The relationship between food insufficiency and nutritional status has implications for improving child health status in Bangladesh. Malnutrition and other associated factors are a common source of considerable morbidity and mortality of children. If food insufficiency is a contributing or causal factor in malnutrition, preventing it might reduce the stunting or underweight and other associated diseases. We should take necessary steps to ensure food sufficiency of these poor slum households to prevent highly prevalent undernutrition in this population and in similar settings elsewhere in the world. We also need to increase the awareness for the improvement of socio-economic condition of the slum people.

Several limitations of this study must be considered when interpreting these findings. First, although our theoretical perspective suggests the hypothesis that food insufficiency leads to malnutrition, it must be emphasized that the cross- sectional nature of this study do not allow us to state the identified associated factors as definite causally related risk factors. The study was not designed to assess the important role of seasonality in household food insufficiency. We also did not measure the genetics related information and also the access to prenatal and child health services.

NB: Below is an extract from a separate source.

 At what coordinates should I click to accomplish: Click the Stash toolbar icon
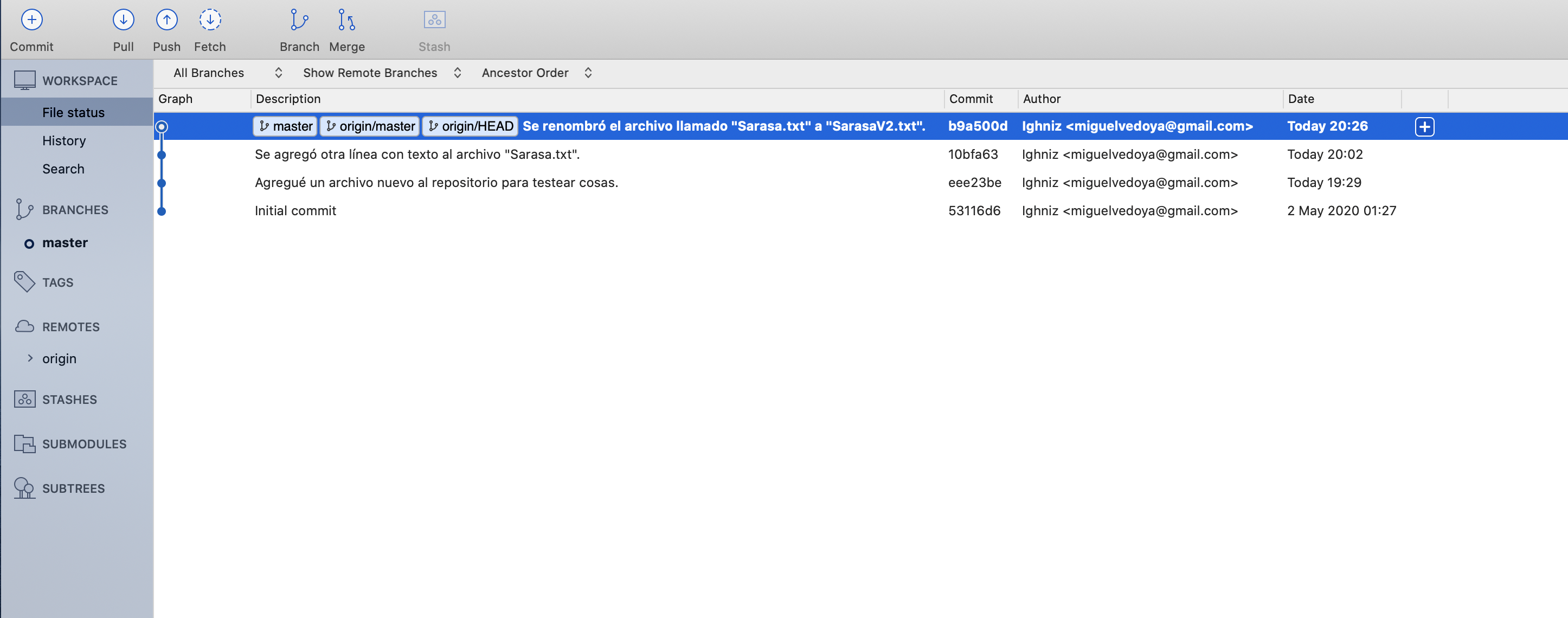point(434,20)
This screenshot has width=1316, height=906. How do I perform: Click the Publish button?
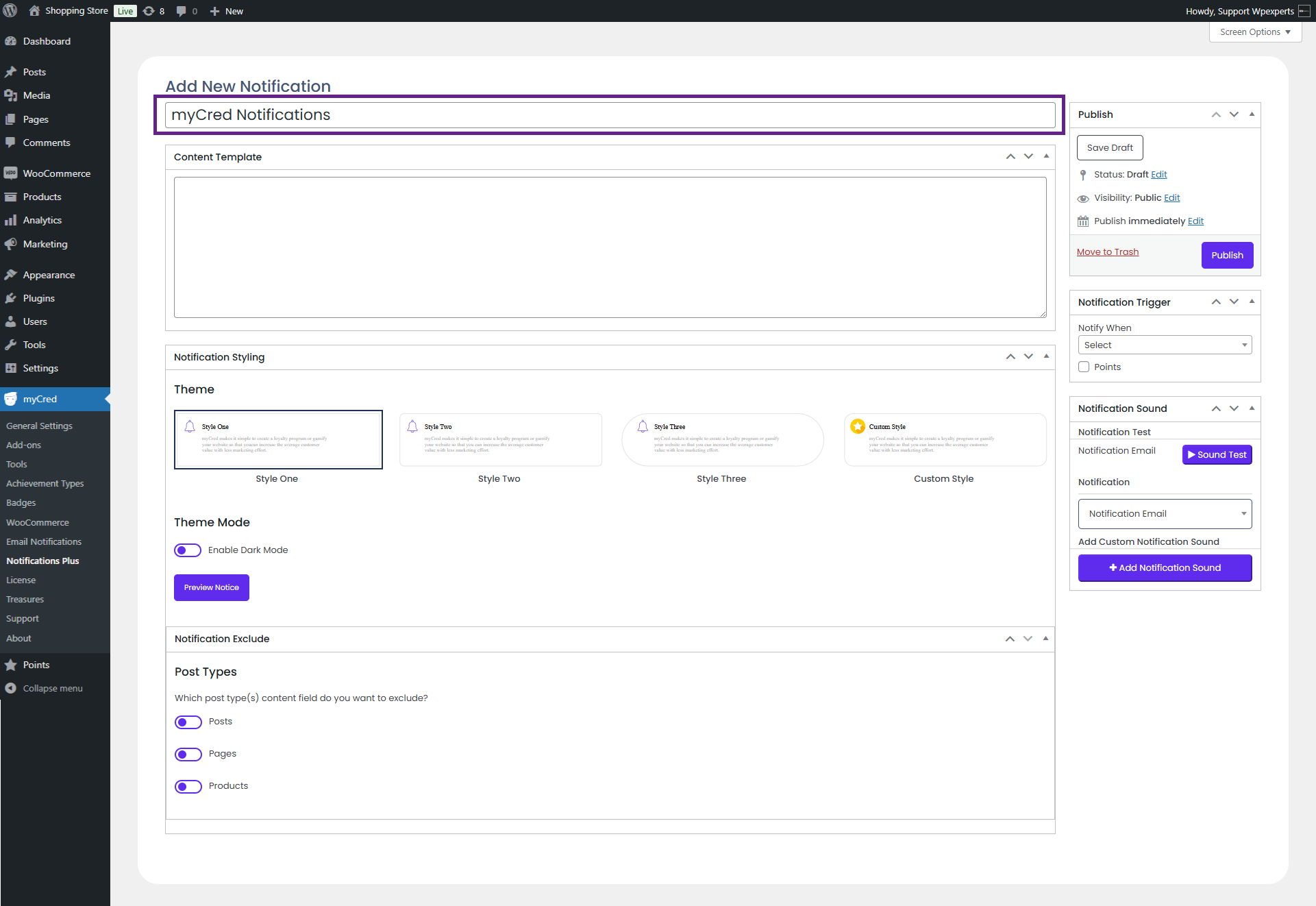click(1227, 255)
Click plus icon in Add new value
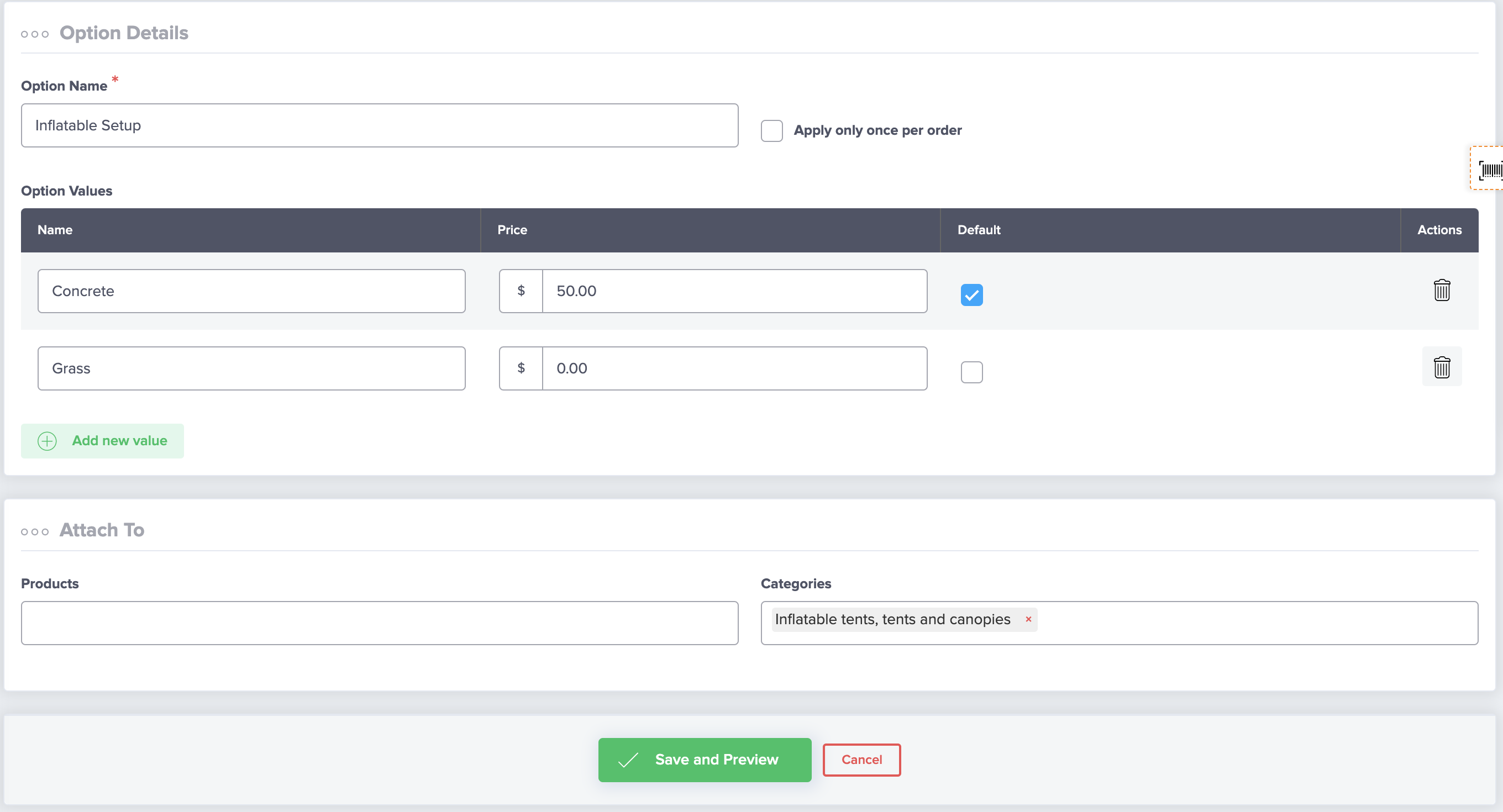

Nevertheless, these data are the first in Bangladesh or in south Asia to describe the association between food insufficiency and child nutritional status of the most vulnerable population in a low or middle income country. These findings suggest that secure access to food may have impacts on child nutritional status. These findings also that this single-item measure of household food insufficiency is useful for the survey to screen for child malnutrition in settings where data are not available. Further research is warranted on approaches to expanding this household food insufficiency measure to more effectively capture factors associated with wasting.


The authors thank State University of Bangladesh for giving permission of this study. The authors also thank the icddrb staff for assistance with instrumentation, fieldwork, data collection and analysis.